This paper will conceptually apply and analyze Gilles Deleuze’s concept of affection-image, using The Death of Louis XIV (2016), to determine what the affection-image depicts and how it depicts it. Deleuze’s concept is singular in its reconceptualization of the close-up shot where he removes the dimensions, i.e. size and scale, of the shot from its definition and instead argues that the meaning of the shot depends upon the value (quality and power) it manifests.
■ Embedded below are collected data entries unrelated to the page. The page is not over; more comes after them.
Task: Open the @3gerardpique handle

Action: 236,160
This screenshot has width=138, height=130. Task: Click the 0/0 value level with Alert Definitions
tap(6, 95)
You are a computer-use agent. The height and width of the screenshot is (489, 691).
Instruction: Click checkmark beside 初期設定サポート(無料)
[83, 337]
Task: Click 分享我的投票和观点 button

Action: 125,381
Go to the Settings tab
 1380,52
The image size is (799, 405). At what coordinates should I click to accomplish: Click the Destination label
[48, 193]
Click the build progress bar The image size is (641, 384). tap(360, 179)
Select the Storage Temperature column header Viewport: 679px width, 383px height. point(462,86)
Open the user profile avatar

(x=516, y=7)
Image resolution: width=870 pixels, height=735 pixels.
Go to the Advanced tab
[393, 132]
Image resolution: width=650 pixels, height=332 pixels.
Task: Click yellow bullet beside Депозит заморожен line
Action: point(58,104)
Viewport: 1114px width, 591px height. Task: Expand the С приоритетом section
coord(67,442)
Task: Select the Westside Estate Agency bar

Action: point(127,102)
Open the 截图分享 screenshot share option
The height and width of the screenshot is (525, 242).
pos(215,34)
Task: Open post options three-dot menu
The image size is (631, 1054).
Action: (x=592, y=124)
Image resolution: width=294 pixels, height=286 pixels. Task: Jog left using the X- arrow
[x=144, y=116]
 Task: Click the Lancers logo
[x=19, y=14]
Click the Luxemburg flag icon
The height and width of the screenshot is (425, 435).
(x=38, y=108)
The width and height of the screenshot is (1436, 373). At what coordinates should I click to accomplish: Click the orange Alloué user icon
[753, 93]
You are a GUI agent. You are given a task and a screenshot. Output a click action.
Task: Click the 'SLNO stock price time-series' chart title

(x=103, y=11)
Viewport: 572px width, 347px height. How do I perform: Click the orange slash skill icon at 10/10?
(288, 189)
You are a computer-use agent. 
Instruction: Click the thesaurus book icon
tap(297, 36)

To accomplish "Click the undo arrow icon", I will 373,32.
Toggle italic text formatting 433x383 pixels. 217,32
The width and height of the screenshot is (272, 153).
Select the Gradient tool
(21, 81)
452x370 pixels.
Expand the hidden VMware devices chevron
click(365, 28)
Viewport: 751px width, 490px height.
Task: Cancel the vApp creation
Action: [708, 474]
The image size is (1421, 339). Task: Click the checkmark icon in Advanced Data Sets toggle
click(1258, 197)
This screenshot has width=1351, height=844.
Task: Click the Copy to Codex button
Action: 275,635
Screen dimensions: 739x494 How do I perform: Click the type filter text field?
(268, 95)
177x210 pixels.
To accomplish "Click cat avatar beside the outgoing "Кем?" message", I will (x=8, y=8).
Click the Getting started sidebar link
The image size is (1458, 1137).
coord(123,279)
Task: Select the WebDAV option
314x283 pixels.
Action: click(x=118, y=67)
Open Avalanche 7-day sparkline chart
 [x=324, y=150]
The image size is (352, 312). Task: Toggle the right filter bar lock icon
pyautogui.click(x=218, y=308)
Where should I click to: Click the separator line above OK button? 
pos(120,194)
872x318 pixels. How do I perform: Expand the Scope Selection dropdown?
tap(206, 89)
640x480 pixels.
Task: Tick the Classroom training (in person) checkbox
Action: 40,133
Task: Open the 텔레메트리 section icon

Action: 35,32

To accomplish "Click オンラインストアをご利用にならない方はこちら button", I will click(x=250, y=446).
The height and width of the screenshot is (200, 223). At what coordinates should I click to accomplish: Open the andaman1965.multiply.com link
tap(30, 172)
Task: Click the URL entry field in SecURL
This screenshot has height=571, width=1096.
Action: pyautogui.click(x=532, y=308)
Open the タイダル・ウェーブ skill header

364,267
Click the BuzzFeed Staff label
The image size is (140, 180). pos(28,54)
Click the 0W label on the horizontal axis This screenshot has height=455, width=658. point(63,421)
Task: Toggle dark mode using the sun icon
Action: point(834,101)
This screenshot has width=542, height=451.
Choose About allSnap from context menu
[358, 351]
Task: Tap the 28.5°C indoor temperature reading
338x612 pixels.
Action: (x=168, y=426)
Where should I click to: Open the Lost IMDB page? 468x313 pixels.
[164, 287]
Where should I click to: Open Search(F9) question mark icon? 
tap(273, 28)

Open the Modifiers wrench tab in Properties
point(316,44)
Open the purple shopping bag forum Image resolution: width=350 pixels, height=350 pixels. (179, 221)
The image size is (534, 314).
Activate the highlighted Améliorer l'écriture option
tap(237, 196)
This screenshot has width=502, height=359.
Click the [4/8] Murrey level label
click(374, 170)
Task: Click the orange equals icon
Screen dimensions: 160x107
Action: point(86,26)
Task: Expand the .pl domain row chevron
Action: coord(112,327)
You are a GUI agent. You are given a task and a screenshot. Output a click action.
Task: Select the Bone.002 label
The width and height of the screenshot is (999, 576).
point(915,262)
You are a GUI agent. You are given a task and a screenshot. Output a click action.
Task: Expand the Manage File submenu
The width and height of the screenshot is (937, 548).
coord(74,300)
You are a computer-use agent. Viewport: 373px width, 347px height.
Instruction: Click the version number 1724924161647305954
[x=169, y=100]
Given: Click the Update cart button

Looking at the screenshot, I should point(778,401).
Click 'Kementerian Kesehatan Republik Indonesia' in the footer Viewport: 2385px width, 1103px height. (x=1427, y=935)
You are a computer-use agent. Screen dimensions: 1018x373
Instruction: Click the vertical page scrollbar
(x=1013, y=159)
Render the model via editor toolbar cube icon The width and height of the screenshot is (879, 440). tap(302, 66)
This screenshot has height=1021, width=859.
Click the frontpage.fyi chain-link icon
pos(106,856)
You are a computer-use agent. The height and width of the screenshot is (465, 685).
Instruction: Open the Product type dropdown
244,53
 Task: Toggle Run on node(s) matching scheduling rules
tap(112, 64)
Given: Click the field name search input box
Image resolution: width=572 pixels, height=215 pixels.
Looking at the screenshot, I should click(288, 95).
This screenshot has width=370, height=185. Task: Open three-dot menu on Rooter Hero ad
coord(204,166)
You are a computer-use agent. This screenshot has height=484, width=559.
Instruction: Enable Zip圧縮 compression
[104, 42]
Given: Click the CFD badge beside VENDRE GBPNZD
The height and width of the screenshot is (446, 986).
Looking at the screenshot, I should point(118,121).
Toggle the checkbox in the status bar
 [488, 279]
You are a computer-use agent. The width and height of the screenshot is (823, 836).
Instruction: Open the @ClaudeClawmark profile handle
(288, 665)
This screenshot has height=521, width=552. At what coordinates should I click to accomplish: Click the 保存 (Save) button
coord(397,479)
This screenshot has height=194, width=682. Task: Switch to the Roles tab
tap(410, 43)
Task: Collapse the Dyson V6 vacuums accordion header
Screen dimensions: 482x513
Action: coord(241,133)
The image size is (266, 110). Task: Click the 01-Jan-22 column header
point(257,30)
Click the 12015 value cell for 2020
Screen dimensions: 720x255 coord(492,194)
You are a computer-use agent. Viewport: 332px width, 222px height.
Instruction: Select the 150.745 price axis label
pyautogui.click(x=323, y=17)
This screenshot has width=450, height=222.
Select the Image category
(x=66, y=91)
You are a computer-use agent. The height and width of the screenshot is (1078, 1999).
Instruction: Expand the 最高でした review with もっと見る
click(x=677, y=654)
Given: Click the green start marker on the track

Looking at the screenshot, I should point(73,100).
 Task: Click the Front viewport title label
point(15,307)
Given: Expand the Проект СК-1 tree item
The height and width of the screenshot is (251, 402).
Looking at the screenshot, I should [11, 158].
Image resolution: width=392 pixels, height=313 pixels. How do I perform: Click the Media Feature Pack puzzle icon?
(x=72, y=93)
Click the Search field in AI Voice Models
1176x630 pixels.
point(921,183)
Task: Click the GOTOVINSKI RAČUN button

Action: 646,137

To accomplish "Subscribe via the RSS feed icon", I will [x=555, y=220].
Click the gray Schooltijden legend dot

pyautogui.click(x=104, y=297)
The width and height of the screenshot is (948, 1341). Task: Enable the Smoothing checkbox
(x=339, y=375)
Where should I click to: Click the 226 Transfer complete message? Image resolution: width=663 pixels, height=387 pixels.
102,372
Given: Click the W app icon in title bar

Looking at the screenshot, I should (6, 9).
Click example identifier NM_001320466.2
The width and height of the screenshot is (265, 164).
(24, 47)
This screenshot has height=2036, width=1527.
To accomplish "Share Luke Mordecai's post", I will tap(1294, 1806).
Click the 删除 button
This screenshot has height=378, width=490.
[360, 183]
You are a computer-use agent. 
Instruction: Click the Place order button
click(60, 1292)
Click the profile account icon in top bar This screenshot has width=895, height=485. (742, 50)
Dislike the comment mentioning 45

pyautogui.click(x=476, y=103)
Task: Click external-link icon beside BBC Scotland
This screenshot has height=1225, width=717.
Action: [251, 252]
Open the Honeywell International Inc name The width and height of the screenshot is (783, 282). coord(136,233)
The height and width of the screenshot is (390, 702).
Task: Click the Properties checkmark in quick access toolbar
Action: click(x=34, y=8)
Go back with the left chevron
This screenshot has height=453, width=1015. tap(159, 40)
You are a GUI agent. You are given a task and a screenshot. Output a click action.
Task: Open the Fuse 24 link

Deleuze calls this value ‘the affect’, and ‘the affect’ is the singular requirement for an image to be categorized as affection-image.

I chose Albert Serra’s The Death of Louis XIV to apply and analyze the affection-image because it is a film largely reliant on close-up shots and is a great example of a modern day ‘affective film’. Specifically, I shall study the moments and instances where affection-image materializes in The Death of Louis XIV. I determined that there are three notable instances where Deleuze’s concept plays out: firstly, affection-image as failed action-image; secondly, affection-image as any-space-whatever; and thirdly, affection-image as degradation to impulse-image.

Deleuze’s concept of the affection-image may encompass shots that are commonly known as medium and wide shots. The affection-images in The Death of Louis XIV create, in aesthetic arrangement with other images, a poignant and wry memento mori about the futility of power in the face of death, and about the banality of death and its ceremonies.